Household disposable incomes rose 7.1 per cent last year, Notice this at your place, did you?
It's not a facetious question. It can be hard sometimes to recognise ourselves in the midst of statistics about us. They are seldom set out like maps with helpful wee arrowed signs on them saying "you are here".
Whether you received your share of that income rise is something you'll have your own view on. But there's the figure anyway and it's an impressive one. Be aware, for what it's worth, that the forecast increase for coming years is 4 per cent.
Treasury's pre-election fiscal update depicts a recovery weaker than the May budget forecast, but still a happening thing.
Treasury says the economy is "growing strongly" and expected to keep doing so. Rather than proclaiming "See? See?" the Government finds itself in cautionary mode. We're still tracking well but on slippery underfoot conditions.
For all its intimations of tax cuts to be announced after the election, National is characterising itself as a model of virtuous restraint compared to the billion-here billion-there Opposition spending plans.

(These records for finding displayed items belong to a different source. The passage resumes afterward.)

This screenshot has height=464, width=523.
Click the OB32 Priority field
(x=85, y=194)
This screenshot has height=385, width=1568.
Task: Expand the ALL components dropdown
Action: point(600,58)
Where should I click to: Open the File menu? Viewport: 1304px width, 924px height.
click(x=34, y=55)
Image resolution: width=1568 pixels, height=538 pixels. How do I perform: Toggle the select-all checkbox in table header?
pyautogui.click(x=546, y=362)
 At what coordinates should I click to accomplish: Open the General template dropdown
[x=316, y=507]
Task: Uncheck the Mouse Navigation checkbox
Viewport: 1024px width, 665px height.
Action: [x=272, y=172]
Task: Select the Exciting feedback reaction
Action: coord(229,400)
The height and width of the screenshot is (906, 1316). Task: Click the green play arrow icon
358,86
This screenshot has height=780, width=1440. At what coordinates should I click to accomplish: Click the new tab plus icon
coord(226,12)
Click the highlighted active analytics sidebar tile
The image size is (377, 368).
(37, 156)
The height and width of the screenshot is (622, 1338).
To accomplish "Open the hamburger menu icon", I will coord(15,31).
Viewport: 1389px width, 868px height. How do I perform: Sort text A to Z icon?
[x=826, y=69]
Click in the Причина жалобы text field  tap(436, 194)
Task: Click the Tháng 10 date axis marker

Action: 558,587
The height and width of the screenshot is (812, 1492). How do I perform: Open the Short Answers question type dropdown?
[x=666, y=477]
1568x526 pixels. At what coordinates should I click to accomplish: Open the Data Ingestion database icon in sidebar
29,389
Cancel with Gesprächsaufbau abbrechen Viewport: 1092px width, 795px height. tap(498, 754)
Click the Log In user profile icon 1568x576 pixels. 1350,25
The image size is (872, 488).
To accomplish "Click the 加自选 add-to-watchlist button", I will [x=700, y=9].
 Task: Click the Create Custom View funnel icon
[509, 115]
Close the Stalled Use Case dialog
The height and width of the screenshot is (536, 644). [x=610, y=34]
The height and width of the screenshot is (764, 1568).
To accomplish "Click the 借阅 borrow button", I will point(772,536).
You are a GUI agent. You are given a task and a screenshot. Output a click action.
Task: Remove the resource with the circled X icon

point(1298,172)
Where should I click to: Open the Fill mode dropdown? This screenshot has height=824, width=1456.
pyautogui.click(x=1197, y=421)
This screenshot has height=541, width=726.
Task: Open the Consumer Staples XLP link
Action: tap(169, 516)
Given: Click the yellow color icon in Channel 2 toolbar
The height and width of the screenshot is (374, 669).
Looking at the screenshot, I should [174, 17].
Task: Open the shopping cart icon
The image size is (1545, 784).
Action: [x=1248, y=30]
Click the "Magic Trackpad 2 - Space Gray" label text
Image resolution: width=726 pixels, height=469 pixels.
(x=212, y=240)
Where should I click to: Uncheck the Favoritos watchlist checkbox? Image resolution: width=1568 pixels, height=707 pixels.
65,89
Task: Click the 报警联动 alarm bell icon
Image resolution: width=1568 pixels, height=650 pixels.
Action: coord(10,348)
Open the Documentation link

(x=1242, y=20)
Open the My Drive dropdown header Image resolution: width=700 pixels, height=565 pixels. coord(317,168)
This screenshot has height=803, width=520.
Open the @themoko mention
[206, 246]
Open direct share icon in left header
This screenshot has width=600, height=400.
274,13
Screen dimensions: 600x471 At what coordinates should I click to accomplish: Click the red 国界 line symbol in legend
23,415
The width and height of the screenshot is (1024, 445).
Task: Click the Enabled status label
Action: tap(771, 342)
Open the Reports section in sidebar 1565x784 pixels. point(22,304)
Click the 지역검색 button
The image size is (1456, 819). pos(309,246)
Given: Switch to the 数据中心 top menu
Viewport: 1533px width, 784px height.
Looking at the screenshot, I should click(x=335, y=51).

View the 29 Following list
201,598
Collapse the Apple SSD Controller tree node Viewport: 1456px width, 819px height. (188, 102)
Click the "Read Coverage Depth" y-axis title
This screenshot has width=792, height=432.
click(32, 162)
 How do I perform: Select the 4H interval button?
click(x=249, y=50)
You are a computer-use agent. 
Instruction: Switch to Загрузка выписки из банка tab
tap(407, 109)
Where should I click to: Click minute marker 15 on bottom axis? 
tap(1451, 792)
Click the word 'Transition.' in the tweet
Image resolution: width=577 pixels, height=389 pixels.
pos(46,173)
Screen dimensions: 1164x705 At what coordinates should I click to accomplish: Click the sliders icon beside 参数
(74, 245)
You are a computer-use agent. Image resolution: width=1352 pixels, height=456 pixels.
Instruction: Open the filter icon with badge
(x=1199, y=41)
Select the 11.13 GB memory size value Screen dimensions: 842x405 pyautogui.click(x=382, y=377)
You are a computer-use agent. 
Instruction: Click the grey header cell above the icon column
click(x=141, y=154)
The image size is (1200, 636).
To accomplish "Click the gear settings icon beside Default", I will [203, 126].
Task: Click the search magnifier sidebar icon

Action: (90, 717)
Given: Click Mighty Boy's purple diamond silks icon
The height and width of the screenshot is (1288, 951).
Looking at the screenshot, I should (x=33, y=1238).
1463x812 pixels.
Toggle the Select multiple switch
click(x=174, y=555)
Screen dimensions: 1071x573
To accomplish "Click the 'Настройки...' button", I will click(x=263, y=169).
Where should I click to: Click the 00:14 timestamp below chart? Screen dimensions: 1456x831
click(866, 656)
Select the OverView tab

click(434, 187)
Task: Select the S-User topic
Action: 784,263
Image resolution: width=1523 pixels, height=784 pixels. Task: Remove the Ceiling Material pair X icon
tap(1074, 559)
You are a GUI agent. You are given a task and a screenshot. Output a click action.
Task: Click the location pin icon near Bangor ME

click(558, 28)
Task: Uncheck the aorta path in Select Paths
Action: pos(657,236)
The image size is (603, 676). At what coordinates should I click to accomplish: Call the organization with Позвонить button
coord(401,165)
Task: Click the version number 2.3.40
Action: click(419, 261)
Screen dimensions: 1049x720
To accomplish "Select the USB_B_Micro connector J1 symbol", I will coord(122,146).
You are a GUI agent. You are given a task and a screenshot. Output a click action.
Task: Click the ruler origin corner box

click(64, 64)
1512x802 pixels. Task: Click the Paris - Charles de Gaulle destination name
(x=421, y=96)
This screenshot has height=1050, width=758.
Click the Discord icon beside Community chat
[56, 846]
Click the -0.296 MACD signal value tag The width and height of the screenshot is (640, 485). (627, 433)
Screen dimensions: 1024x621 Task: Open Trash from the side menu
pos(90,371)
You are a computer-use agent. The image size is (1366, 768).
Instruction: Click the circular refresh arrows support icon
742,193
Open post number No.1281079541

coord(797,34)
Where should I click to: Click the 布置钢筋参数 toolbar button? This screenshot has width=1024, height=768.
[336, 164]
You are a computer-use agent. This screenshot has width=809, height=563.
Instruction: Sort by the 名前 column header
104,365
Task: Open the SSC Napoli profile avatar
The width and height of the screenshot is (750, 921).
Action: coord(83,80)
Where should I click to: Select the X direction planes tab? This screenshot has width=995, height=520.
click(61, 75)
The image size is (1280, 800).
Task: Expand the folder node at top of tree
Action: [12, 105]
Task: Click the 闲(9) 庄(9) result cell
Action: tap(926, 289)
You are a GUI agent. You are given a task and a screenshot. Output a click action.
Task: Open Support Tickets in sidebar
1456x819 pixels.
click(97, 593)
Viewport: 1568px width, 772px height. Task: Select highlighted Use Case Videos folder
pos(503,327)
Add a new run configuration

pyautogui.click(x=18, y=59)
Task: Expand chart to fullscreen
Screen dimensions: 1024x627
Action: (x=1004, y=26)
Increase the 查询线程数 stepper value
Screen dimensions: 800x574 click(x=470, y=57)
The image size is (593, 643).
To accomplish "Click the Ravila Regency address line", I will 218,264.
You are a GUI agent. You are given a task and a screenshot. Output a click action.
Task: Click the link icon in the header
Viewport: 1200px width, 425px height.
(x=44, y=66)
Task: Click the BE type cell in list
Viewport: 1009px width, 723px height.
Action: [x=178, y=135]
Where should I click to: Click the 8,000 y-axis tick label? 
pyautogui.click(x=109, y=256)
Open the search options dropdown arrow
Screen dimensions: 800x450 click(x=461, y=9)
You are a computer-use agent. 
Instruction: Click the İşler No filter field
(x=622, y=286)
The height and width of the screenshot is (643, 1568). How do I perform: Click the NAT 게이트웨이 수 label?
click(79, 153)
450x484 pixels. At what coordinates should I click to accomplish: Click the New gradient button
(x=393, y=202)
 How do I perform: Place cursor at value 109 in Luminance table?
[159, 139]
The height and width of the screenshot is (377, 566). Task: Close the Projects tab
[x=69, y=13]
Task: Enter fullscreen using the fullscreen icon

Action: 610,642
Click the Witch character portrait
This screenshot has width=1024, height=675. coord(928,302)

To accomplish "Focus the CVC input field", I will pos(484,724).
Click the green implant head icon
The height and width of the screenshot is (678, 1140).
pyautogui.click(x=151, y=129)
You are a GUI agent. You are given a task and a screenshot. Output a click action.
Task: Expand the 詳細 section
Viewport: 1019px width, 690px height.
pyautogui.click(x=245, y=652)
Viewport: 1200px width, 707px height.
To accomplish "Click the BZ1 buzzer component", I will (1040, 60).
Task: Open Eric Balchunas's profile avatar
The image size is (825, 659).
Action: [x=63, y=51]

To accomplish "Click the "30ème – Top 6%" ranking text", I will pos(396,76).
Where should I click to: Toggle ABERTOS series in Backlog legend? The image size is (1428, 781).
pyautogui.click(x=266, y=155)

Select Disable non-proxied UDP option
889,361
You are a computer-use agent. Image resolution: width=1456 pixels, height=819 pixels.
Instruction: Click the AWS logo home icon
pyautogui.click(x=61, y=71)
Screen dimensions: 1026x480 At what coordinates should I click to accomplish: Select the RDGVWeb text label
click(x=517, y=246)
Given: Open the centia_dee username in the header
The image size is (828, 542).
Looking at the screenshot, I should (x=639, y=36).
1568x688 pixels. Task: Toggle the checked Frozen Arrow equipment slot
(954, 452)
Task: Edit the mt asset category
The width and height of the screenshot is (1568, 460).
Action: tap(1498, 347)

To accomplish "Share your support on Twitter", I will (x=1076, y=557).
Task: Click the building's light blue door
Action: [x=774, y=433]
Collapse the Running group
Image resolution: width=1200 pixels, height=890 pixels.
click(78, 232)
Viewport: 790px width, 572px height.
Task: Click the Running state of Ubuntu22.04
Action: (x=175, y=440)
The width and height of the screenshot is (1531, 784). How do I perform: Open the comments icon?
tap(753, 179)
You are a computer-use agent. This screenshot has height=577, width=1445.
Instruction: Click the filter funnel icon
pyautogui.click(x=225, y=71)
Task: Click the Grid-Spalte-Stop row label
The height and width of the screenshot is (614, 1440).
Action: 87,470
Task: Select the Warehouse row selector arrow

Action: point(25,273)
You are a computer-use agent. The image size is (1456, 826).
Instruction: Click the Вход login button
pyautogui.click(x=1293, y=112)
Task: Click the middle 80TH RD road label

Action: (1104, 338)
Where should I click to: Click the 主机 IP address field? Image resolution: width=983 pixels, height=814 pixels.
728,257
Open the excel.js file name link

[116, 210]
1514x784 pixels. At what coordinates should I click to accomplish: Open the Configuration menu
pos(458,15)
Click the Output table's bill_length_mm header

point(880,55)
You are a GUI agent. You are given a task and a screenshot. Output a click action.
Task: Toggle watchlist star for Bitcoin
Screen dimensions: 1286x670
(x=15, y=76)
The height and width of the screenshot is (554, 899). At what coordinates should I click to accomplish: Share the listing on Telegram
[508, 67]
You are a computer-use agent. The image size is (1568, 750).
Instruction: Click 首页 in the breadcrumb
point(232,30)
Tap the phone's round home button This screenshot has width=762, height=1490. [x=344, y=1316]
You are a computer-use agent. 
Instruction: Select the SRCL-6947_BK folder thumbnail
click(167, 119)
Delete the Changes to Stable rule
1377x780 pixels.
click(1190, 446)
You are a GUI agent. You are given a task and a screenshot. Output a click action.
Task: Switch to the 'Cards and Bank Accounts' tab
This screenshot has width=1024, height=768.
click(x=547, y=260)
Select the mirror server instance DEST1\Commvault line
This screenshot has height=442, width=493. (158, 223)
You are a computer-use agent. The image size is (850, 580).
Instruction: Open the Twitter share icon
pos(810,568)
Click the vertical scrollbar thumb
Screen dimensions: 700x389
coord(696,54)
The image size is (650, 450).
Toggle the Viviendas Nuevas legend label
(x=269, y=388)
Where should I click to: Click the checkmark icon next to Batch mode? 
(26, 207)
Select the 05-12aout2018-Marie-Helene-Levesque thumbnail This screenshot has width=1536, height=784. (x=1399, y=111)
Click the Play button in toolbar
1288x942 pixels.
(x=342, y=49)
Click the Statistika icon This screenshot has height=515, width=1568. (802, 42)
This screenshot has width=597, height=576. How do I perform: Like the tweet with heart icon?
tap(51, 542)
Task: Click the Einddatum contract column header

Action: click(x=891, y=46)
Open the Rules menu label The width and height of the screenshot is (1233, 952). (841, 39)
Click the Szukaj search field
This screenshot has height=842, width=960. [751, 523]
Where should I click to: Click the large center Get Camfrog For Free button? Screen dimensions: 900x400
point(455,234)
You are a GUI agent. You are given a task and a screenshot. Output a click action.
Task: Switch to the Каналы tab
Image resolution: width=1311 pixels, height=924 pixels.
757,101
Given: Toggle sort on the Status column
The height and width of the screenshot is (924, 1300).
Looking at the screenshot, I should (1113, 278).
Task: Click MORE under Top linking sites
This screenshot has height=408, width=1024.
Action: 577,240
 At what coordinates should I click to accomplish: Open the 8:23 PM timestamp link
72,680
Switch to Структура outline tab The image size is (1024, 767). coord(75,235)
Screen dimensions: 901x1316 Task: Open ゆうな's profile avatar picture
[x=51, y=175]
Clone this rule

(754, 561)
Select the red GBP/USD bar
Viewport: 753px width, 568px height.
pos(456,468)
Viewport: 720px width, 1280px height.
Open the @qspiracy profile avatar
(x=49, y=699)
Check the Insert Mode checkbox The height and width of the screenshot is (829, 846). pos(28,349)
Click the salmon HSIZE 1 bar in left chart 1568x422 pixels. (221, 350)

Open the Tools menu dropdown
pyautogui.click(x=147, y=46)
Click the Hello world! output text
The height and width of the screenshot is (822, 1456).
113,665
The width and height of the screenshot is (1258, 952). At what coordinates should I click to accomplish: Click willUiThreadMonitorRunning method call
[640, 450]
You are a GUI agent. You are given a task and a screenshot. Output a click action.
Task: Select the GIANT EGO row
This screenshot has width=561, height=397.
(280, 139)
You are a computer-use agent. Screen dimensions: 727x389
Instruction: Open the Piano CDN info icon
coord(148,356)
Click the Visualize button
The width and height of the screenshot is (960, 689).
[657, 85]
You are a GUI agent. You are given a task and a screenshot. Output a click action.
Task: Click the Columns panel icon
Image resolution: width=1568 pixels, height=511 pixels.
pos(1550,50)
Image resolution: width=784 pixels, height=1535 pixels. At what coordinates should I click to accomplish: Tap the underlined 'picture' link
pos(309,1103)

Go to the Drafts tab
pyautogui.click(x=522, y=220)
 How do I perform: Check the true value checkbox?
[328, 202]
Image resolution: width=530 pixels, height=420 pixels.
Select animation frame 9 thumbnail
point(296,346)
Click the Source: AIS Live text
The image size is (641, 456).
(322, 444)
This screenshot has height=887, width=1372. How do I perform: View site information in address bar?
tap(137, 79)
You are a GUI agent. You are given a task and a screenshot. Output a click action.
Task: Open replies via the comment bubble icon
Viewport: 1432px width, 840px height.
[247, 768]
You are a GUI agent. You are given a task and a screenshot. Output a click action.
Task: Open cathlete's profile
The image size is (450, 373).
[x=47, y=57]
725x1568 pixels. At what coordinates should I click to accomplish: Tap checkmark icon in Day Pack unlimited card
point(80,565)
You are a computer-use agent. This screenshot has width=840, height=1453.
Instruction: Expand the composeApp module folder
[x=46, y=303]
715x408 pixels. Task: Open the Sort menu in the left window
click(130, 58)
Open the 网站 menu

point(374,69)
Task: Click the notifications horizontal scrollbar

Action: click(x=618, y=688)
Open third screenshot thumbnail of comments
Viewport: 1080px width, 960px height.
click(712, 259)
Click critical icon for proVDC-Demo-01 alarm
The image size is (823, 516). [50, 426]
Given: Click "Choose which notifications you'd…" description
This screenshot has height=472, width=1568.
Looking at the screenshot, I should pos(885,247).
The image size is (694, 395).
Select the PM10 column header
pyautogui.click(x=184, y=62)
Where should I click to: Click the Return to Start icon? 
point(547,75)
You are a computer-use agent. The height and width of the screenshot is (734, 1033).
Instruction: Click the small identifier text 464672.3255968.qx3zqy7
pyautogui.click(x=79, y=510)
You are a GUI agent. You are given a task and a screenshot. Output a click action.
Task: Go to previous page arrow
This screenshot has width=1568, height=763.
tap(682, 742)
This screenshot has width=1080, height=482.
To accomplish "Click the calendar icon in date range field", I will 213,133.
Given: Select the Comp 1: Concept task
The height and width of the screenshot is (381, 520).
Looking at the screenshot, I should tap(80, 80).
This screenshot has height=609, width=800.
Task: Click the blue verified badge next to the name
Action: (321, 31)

Labour pledges to raise close on $5 billion more in revenue during the next four years, to which National retorts the cold reality would be higher taxes and debt, leaving the nation's finances arthritic when what's needed is yoga-supple flexibility to adapt to whatever fresh challenges may lie ahead.
That caution may resonate in the south, given the steep decline in export prices, especially dairy. But this comes off a strong position and is well within the cyclical norm, though it may have arrived impolitely early as far as the national budget is concerned. And our trading partners should still be able to afford our produce.
Other parties' spending intentions will inevitably be hectored by the Government for plausible evidence of where the money will come from. Labour's embrace of capital gains tax? The Greens' new top tax rate of 40 per cent on income over $140,000 to be redistributed to the poor? These are legitimate battlefield issues. Clean politics, if you like.